Radio Free Europe fears Russia has taken its journalist ‘hostage’ for prisoner swap

By Filipp Lebedev and Andrew Osborn

(Reuters) – Radio Free Europe fears Russia has taken one of its journalists “hostage” for a potential prisoner swap with the United States and is appealing to Moscow not to treat her cruelly, the broadcaster’s acting president has said.

Alsu Kurmasheva, a Russian-American journalist for Radio Free Europe/Radio Liberty (RFE/RL), has been in custody since Oct. 18. She was earlier briefly detained in June while trying to fly out of Russia after visiting her mother.

Kurmasheva, 47, is the second U.S. journalist to be held in Russia since the start of the Ukraine war in February 2022.

A court first found her guilty of failing to declare that she had a U.S. passport, mandatory under Russian law, and fined her. She was then charged with failing to register as a “foreign agent”, an offence that carries up to five years in jail and one she has pleaded not guilty to.

“My view is when she entered the country last May they saw her as a potential hostage and they wanted to watch and wait and listen and learn,” RFE’s acting president Jeffrey Gedmin told Reuters in an interview conducted late on Friday.

“And then suddenly, they escalated, they arrested, and they published a very vivid video of her in handcuffs being carted off. They published the photo page of her passport, and they published the address of her mother. It was a quick acceleration, very brazen, very aggressive,” he said.

RFE/RL is funded by the U.S. Congress and is itself designated “a foreign agent” by Russia on the grounds it gets foreign funding for activity Moscow deems political.

PRISONER SWAPS?

Kurmasheva’s arrest followed that of Evan Gershkovich, a Wall Street Journal reporter, in March on spying charges which he denies. He remains in pre-trial custody.

The charges against Kurmasheva are less serious, but Gedmin speculated she and Gershkovich could both be part of a swap.

“It’s my belief that they saw her as a potential hostage and then, at a given moment, they said yes she’s useful to us, she’s an asset, she has some value and now we’re going to pursue this path in setting up a situation where – under different circumstances – she and Evan, separately or together, could be part of a trade.”

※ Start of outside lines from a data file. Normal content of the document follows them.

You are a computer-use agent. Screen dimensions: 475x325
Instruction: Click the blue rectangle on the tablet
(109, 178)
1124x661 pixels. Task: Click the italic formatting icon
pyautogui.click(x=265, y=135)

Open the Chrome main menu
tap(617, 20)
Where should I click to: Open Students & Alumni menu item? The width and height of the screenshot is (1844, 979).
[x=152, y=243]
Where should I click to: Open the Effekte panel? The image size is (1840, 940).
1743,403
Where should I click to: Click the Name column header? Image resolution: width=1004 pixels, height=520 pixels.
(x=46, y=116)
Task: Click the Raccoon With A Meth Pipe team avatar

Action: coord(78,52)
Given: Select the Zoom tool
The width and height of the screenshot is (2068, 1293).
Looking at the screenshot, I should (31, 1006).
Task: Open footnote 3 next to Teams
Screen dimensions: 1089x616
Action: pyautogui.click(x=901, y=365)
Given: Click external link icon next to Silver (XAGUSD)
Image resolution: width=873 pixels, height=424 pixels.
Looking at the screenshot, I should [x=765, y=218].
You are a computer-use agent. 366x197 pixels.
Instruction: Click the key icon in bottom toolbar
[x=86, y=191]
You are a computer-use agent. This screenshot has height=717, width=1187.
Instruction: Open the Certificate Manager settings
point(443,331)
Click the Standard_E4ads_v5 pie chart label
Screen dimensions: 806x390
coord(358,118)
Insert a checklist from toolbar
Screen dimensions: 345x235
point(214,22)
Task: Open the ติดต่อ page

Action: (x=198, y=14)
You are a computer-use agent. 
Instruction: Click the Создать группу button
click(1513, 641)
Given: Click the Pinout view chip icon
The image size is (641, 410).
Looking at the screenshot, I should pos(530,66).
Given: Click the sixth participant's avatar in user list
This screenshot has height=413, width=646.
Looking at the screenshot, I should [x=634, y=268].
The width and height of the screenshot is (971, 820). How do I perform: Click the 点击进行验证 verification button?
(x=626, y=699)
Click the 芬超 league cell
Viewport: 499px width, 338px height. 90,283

The Kremlin has denied a U.S. allegation that her case is another example of Russia harassing U.S. citizens.

“In Russia there is absolutely no campaign to persecute U.S. citizens,” Kremlin spokesman Dmitry Peskov said, when asked about Kurmasheva’s case.

“There are U.S. citizens who break the law and legal action is taken against them. There is no other campaign and we consider it inappropriate to speak of one.”

Ilya Yashin, an opposition politician who has also been designated a foreign agent and jailed for spreading “false information” about the Russian army, said Kurmasheva’s case was unusual in its harshness.

“Just think about it,” he wrote on X, formerly known as Twitter. “A person was imprisoned literally for refusing to denounce themselves. (George) Orwell is turning in his grave.”

Gedmin said RFE was pursuing every avenue to try to secure Kurmasheva’s release but feared it was unlikely, though not impossible, that a court would acquit her.

The Tatar-Inform news agency has quoted investigators as saying Kurmasheva had been gathering information on military activity, including about university teachers who had been called up to the army.

Gedmin said Kurmasheva had made a purely private trip and had not worked.

“They need not be cruel to a woman and a mum with kids who does mostly cultural reporting who wanted to visit her ageing mother for one last time,” said Gedmin.